Elhamdulillah halkımız yetişme tarzlarından dolayı İslam’i konularda büyük bir saygıya ve hassasiyete sahiptir. Bu durum bazen komik bezen de dramatik olayların yaşanmasına da sebebiyet verebilmektedir. Örneğin bazı kardeşlerimizin, Kur’an-ı Kerim’e olan saygıları sebebiyle yerde bulunan Arapça harflerle yazılmış gazete ve sigara kâğıdı gibi aslında Kur’an olmayan kâğıt müsveddelerini kaldırıp, üç defa öpüp, başına koyup, yerden yüksek bir yere indirdiklerini müşahede edebilmekteyiz. Ya da sosyal paylaşım siteleri üzerinde bazı İslam düşmanlarının açmış olduğu güya İslami sitelerde Arapça kelimelerle uygunsuz sözler yazılmakta, meseleyi anlayamayan bazı saf kardeşlerimiz bu uygunsuz yazıları dua sanıp altına âmin diye yazabilmektedirler. Bu komik bir tablodur. Hiç şüphesiz bu hassasiyet takdire şayan bir özelliktir ancak burada çok önemli ve bir o kadar tehlikeli bir durum da söz konusudur.
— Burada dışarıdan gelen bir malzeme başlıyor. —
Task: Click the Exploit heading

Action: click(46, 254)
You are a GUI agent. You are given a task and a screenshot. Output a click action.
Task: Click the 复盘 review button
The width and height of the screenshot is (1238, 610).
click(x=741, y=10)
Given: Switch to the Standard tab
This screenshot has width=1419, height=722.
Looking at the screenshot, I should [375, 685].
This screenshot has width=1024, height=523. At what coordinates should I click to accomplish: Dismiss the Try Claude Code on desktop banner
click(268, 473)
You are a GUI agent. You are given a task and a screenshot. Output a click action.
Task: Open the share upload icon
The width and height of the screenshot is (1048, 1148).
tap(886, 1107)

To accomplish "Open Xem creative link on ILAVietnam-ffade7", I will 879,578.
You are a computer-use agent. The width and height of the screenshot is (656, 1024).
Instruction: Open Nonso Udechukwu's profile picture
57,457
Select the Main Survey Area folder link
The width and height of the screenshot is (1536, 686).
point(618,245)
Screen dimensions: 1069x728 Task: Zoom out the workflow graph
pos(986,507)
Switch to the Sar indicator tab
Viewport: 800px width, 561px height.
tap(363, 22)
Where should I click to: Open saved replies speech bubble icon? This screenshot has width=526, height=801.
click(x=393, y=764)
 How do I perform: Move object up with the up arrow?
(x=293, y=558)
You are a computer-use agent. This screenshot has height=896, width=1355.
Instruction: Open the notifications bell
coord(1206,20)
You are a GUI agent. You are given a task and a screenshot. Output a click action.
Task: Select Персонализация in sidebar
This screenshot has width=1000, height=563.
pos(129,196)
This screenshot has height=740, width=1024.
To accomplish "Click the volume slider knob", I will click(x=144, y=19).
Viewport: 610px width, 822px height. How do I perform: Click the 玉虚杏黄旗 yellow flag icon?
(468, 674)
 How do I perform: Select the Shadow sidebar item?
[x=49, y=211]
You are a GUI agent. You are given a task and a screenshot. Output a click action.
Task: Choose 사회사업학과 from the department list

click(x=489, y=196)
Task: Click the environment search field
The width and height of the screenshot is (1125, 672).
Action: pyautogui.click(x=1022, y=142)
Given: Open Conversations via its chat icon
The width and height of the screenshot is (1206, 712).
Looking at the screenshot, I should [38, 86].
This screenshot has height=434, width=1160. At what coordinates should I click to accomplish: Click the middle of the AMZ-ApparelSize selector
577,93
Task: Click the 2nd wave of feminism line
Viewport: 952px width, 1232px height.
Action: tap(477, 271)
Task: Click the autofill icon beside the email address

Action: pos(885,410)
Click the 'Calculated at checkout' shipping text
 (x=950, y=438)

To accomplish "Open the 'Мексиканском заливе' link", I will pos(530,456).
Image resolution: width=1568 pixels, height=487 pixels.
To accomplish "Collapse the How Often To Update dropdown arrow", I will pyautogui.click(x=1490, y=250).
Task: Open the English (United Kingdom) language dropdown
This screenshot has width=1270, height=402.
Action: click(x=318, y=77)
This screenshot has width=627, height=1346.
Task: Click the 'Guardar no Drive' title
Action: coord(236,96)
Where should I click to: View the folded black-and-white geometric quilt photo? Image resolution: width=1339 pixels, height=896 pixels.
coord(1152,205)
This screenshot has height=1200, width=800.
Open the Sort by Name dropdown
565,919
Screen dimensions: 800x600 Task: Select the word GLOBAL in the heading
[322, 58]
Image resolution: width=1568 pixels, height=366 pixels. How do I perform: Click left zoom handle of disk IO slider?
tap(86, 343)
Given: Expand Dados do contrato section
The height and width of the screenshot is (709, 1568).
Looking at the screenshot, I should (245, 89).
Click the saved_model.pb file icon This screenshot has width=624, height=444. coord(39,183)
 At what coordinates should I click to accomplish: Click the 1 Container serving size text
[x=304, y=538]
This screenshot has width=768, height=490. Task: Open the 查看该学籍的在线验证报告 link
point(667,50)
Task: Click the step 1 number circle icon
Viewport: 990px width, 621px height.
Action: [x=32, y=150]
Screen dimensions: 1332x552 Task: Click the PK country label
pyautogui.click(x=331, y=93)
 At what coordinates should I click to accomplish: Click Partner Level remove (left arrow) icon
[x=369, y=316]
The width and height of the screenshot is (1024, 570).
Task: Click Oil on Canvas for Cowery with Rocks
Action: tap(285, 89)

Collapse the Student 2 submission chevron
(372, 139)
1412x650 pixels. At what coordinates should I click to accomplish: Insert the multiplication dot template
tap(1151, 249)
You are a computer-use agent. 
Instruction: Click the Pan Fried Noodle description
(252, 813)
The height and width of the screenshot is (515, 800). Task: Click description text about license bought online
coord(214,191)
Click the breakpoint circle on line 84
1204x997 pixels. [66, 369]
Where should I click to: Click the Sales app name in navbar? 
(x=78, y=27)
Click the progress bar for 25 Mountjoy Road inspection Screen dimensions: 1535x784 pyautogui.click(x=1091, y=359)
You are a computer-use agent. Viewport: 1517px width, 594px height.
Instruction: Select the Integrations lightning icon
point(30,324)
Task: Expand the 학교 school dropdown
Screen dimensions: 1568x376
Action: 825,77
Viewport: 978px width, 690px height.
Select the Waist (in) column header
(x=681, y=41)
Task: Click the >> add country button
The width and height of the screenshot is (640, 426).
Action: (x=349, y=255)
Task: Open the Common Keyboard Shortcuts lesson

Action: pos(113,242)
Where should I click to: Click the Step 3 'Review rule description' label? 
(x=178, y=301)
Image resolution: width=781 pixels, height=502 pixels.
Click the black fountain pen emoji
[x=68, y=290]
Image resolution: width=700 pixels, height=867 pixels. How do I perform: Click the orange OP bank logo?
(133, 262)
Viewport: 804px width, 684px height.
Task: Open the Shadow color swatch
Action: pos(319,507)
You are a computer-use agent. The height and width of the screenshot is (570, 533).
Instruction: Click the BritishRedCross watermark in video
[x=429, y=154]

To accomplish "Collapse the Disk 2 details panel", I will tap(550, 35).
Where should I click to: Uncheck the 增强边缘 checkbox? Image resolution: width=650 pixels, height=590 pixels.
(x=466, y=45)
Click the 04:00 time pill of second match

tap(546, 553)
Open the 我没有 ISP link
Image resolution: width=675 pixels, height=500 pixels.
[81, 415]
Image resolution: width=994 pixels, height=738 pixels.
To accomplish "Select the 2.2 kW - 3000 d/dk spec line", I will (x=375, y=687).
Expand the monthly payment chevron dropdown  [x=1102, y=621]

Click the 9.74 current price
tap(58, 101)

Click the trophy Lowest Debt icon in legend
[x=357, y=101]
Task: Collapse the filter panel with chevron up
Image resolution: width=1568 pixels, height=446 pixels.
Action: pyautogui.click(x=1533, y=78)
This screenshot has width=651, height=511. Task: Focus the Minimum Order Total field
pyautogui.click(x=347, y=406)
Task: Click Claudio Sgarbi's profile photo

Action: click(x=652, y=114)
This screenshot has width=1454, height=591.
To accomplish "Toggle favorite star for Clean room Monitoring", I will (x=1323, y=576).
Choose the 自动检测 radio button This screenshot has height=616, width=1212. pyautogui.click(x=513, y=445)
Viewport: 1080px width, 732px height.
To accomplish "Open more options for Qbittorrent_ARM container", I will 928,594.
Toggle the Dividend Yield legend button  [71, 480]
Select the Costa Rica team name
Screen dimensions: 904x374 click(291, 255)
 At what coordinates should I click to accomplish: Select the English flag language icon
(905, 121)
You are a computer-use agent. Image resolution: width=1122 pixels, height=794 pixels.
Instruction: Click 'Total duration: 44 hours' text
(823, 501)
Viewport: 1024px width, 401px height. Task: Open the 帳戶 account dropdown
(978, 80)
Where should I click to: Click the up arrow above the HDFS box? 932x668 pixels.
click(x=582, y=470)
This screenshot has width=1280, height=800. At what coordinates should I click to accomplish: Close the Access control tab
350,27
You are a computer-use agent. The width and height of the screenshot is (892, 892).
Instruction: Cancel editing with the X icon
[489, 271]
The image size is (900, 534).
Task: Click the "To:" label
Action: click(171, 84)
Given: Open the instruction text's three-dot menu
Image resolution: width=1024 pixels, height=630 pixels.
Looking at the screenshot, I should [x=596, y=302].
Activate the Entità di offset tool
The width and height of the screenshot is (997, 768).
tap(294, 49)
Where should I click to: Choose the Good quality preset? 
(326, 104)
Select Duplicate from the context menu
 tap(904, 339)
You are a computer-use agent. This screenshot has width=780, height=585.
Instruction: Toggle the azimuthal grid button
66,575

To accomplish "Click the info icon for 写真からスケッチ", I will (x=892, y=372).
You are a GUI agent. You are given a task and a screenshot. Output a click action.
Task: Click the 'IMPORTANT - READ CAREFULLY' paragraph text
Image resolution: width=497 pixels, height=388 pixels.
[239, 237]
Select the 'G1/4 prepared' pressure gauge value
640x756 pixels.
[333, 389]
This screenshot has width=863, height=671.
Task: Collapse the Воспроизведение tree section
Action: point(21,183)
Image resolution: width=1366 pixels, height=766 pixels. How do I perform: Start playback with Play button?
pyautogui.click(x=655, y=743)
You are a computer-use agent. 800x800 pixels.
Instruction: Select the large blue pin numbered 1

İslam’i hassasiyet çok önemlidir. Ancak ehlinden gerekli bilgi ve yönlendirmeler yapılmazsa bu özellikte ki Müslümanlar samimiyetlerinin kurbanı olarak yanlış yönlendirilebilirler. Hiç şüphesiz bunda da en büyük sıkıntıları kızlarımız üzerinden yaşayabiliriz.

İslam’i konulara yeni başlayan ve bu konuda bilgilenmeye çalışan kızlarımız bu süreçte çok rahat bir şekilde dini bir vecibe veya zorunluluktur diye bazı şarlatanların tuzağına düşebilir. Bu açıdan dikkatli olmak ve çocuklarımıza özellikle de kız çocuklarımıza sahip çıkmamız gerekir.

Zaman zaman sokaklarda eli yüzü düzgün, gencecik kızların yüzlerce kilometre uzaktan namaz ve benzeri İslam’i çalışmalar adı altında çorap, dergi vb. ürünleri sattıklarına şahit olmuşsunuzdur. Bu kızlarımızın büyük bir şevk ve heyecanla bu işleri yaptıklarını görürsünüz. Aslında mesele öyle göründüğü gibi değildir.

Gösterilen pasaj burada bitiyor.